#### About this exercise:
The pictures must be left out, while the rest of the data is copied exactly.
Dataset records Start Marker
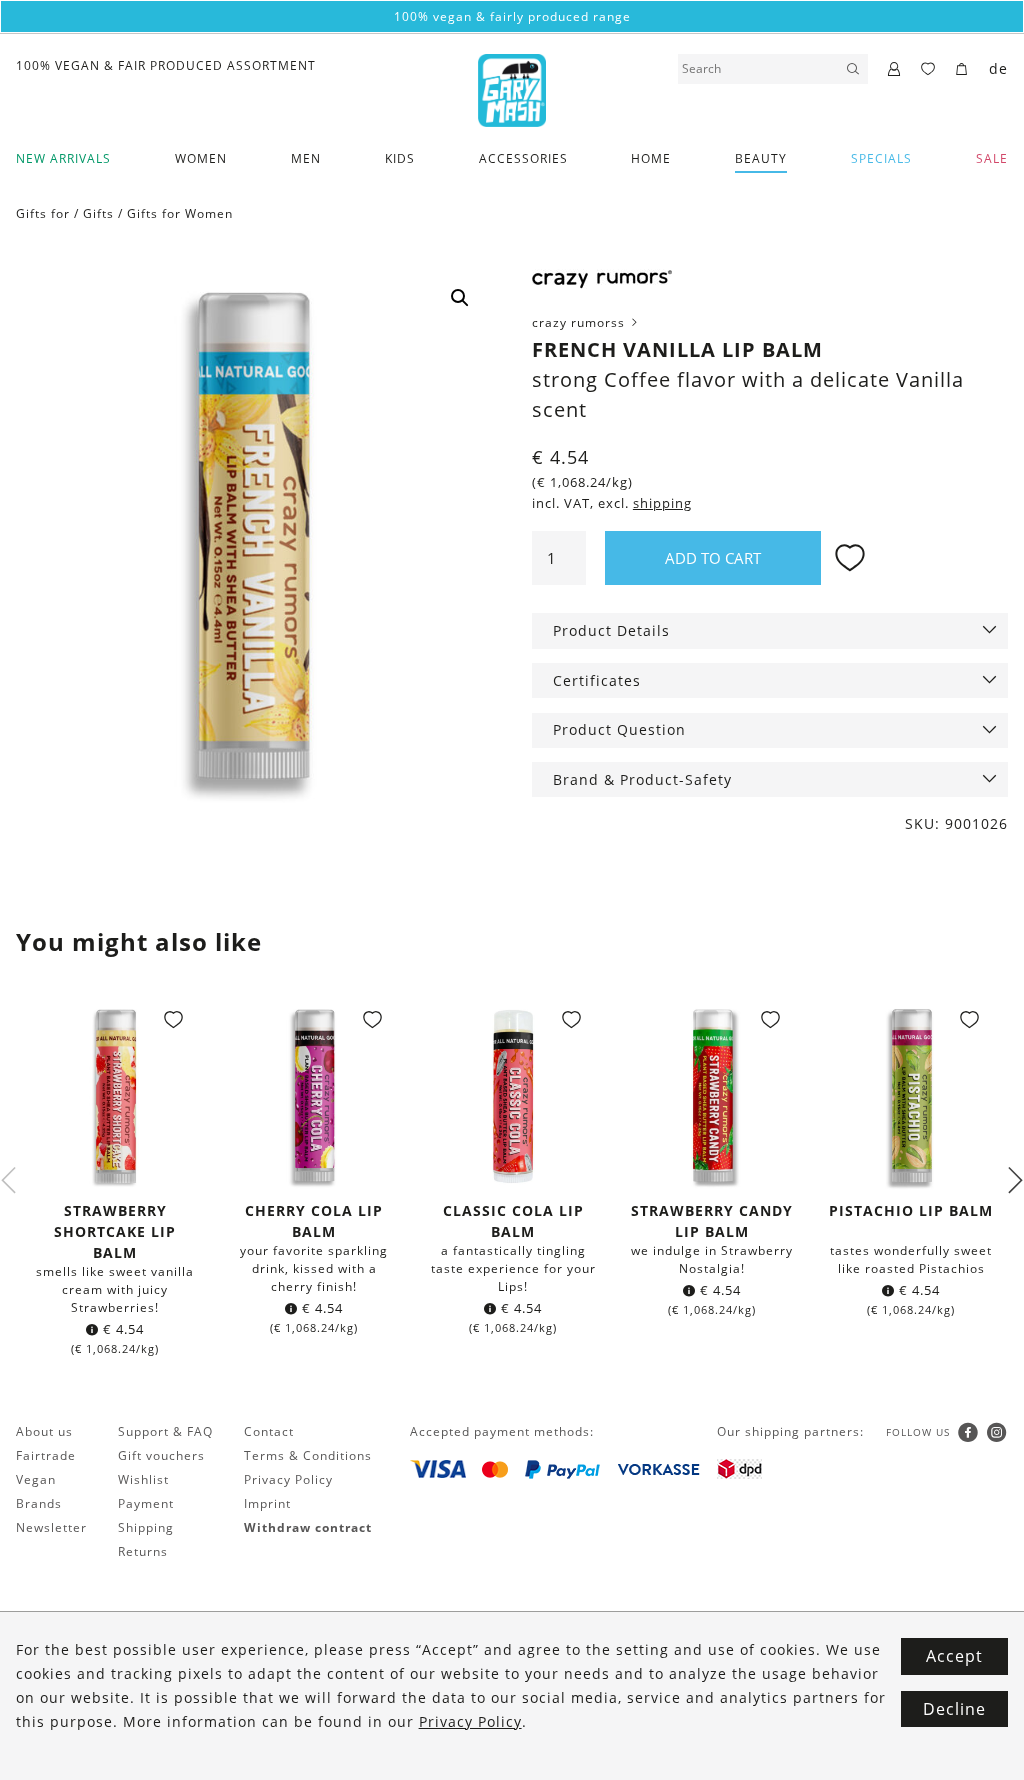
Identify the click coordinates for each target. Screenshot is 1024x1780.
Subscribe (512, 1105)
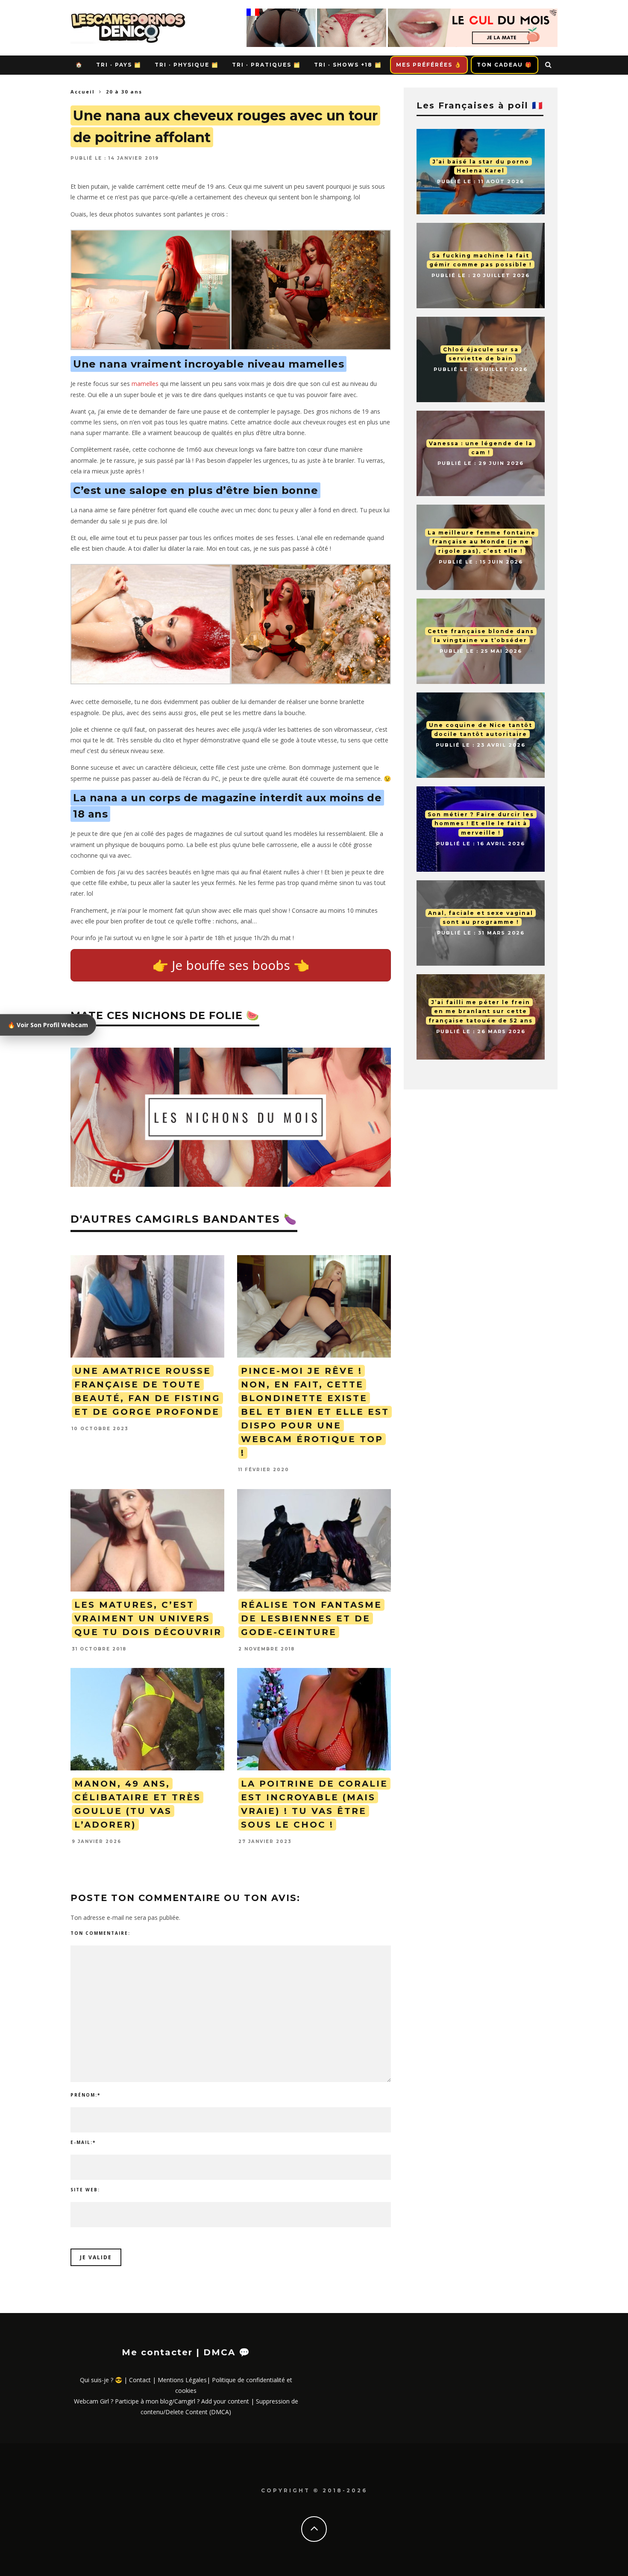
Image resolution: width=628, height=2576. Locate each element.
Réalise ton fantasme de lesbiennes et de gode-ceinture (311, 1618)
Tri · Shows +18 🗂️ (348, 64)
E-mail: (83, 2142)
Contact (140, 2380)
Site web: (85, 2190)
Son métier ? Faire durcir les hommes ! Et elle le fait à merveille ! (481, 823)
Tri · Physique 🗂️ (187, 64)
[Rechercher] (549, 65)
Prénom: (85, 2095)
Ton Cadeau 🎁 (504, 64)
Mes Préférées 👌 (429, 64)
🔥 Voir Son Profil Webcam (48, 1025)
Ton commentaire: (100, 1933)
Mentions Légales (182, 2380)
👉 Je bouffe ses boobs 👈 (231, 965)
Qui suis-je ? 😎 (101, 2380)
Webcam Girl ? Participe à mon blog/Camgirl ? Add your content (161, 2401)
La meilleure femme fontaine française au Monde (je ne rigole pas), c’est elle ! (482, 541)
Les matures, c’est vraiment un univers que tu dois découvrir (148, 1618)
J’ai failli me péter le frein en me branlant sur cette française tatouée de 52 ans (480, 1011)
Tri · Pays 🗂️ (118, 64)
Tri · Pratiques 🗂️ (266, 64)
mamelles (145, 384)
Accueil (82, 91)
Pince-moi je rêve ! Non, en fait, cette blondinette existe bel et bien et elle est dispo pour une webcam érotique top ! (315, 1412)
Dataset records End Marker
#### Solution to the problem:
Identify the click coordinates for each target. Screenshot is 1024x1780.
Subscribe (512, 1105)
Image resolution: width=628, height=2576. Locate each element.
Réalise ton fantasme de lesbiennes et de gode-ceinture (311, 1618)
Tri · Shows +18 🗂️ (348, 64)
E-mail: (83, 2142)
Contact (140, 2380)
Site web: (85, 2190)
Son métier ? Faire durcir les hommes ! Et elle le fait à merveille ! (481, 823)
Tri · Physique 🗂️ (187, 64)
[Rechercher] (549, 65)
Prénom: (85, 2095)
Ton Cadeau 🎁 (504, 64)
Mes Préférées 👌 (429, 64)
🔥 Voir Son Profil Webcam (48, 1025)
Ton commentaire: (100, 1933)
Mentions Légales (182, 2380)
👉 Je bouffe ses boobs 👈 (231, 965)
Qui suis-je ? 😎 (101, 2380)
Webcam Girl ? Participe à mon blog/Camgirl ? Add your content (161, 2401)
La meilleure femme fontaine française au Monde (je ne rigole pas), c’est elle ! (482, 541)
Les matures, c’est vraiment un univers que tu dois découvrir (148, 1618)
J’ai failli me péter le frein en me branlant sur cette française tatouée de 52 ans (480, 1011)
Tri · Pays 🗂️ (118, 64)
Tri · Pratiques 🗂️ (266, 64)
mamelles (145, 384)
Accueil (82, 91)
Pince-moi je rêve ! Non, en fait, cette blondinette existe bel et bien et elle est dispo pour une webcam érotique top ! (315, 1412)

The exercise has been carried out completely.